- [YOUR OBJECTIVE] Report every line of the records that includes the word "settings".

+-------+

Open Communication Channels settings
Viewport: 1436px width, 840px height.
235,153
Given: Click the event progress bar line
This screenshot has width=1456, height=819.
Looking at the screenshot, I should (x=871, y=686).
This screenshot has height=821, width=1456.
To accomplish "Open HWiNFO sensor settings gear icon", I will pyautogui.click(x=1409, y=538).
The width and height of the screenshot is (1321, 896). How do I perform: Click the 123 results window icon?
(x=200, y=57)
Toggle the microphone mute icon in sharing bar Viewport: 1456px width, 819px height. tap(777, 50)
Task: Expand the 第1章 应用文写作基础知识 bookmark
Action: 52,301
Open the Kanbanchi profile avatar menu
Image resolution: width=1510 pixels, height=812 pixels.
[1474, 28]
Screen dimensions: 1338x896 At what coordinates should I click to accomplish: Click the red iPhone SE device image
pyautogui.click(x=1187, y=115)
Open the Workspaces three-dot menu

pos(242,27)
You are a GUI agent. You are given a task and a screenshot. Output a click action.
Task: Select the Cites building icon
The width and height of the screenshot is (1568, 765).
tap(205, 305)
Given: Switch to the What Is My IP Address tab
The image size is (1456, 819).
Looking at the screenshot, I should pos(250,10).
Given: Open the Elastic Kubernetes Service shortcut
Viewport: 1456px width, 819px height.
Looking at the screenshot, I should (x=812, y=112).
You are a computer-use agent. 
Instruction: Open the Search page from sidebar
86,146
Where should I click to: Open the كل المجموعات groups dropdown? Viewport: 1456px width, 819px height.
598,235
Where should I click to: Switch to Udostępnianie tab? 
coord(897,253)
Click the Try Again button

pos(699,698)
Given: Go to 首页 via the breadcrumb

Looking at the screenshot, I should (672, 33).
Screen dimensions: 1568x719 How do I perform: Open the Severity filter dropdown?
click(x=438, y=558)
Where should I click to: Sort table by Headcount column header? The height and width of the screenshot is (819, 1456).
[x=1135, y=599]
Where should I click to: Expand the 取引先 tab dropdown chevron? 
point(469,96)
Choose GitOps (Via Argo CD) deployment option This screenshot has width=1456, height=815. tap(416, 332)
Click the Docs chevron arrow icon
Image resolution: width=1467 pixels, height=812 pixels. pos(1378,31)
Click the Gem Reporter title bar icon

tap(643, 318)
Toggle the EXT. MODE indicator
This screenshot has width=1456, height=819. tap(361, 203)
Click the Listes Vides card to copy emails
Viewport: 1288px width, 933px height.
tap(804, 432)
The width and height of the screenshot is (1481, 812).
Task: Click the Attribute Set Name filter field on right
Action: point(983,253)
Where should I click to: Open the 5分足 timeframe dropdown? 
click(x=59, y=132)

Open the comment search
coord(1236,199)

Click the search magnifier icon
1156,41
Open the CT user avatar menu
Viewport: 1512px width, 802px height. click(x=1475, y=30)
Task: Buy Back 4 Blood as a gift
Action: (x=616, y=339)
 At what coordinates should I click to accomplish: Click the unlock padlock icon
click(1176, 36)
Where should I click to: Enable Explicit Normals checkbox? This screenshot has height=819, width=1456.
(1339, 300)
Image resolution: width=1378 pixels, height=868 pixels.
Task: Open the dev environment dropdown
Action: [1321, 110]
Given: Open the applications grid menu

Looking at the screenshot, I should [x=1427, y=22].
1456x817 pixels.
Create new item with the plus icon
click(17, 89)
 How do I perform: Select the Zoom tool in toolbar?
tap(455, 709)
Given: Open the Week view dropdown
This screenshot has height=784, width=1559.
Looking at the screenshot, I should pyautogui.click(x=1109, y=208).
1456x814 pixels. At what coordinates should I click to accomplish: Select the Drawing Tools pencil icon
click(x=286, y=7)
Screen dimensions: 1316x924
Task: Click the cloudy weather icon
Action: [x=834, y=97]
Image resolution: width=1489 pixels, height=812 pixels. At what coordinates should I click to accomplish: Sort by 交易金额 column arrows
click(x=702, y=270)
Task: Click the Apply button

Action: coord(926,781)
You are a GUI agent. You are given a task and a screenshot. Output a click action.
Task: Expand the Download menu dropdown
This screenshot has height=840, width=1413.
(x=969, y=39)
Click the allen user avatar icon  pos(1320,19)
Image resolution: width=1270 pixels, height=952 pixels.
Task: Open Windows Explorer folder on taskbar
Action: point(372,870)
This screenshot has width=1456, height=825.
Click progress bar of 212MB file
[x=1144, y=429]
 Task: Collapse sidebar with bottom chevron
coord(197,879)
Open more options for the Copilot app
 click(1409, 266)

+-------+

- [RESPONSE BELOW]
Open Communication Channels settings
To accomplish "Open HWiNFO sensor settings gear icon", I will pyautogui.click(x=1409, y=538).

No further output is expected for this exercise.